Robby asks where the Preface to
Miss Julie can be found; you can locate it on page 1666 of
Stages of Drama. If you're curious about the playwright's background and biography, our text's publishers have provided a few links:
http://www.kirjasto.sci.fi/strindbe.htm ;
http://www.strindbergsmuseet.se/english/life.html ; and
http://www.extrapris.com/astrindberg.html.
The first passage in Strindberg's Preface provides an interesting intersection with the Lawrence Levine article:
"Like the arts in general, the theatre has for a long time seemed to me a ... picture Bible for those who cannot read, and the playwright merely a lay preacher who hawks the latest ideas in popular form, so popular that the middle classes - the bulk of the audiences - can grasp them without racking their brains too much. That explains why the theatre has always been an elementary school for youngsters and the half-educated ... who still retain a primitive capacity for deceiving themselves and for letting themselves be deceived ..." (Stages of Drama 1666).

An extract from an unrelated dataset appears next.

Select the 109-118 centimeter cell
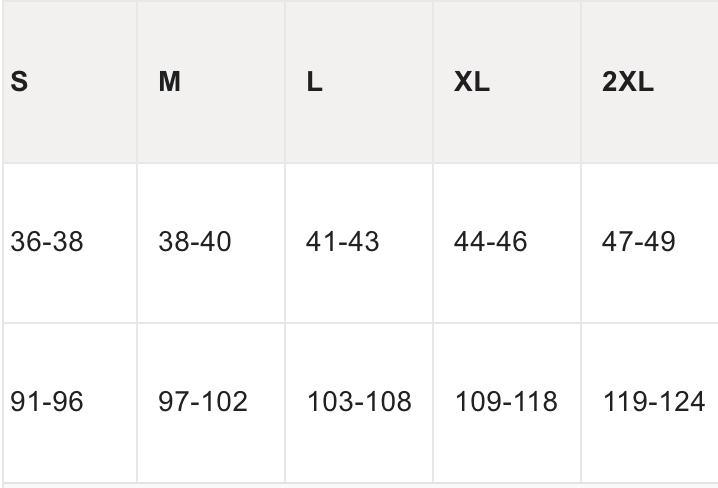 click(x=507, y=402)
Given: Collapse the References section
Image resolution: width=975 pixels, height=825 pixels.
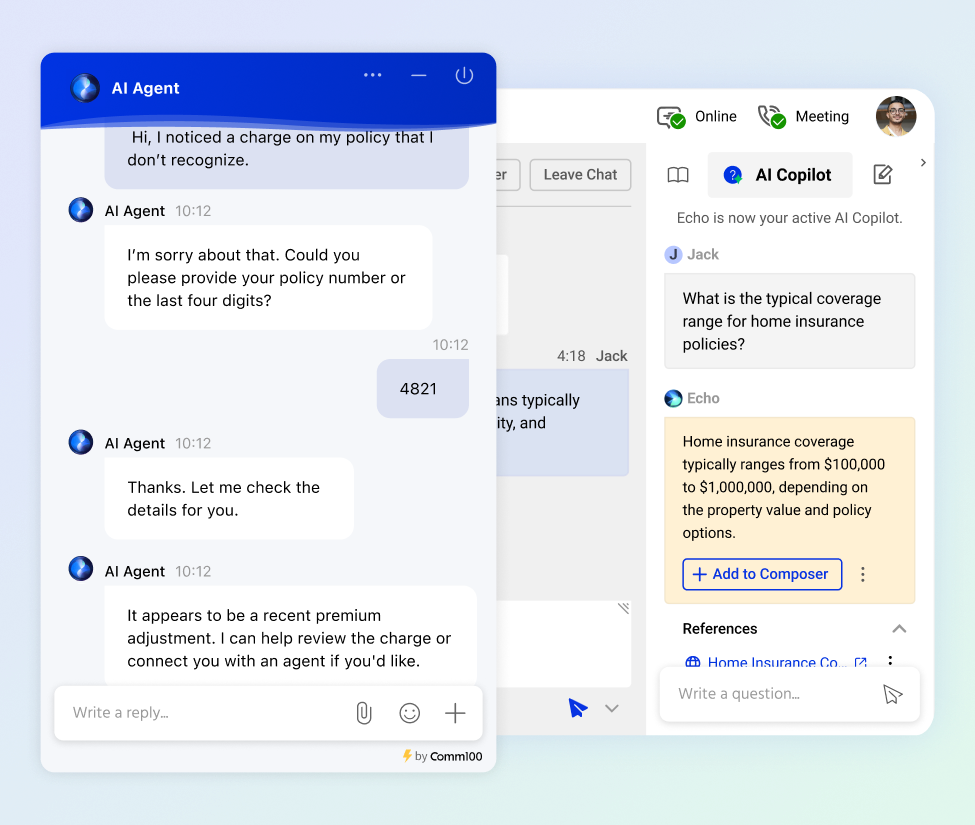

Clearly Strindberg includes social class as an integral part in his formulation of theatre; much of the conflict in
Miss Julie derives from the difference in the characters' caste and social programming. Given Strindberg's notorious misogyny, much focus tends to fall on the gender conflict (what has sometimes been dubbed "the war between the sexes") in the play, but rank and social status are absolutely inextricable from its structure.
Here are some questions to ponder for our discussion (whether you choose to meditate upon them is up to you):
Miss Julie was written for a society transforming rapidly - within the span of a single generation - from a highly demarcated, aristocratic structure, under the influence of democratization, political liberalization, and industrialization. What conflicts and tensions does the play bring to light?
How does this play appeal to different audiences? Given Strindberg's comments in the Preface, for whom has the play been built, and how? To whom does it speak, and on what levels?
Realism and Naturalism have often been touted as marking the democratization of theatre. Does Levine's argument regarding Shakespeare's removal from popular American culture cast any doubt on this narrative, or does it reinforce it?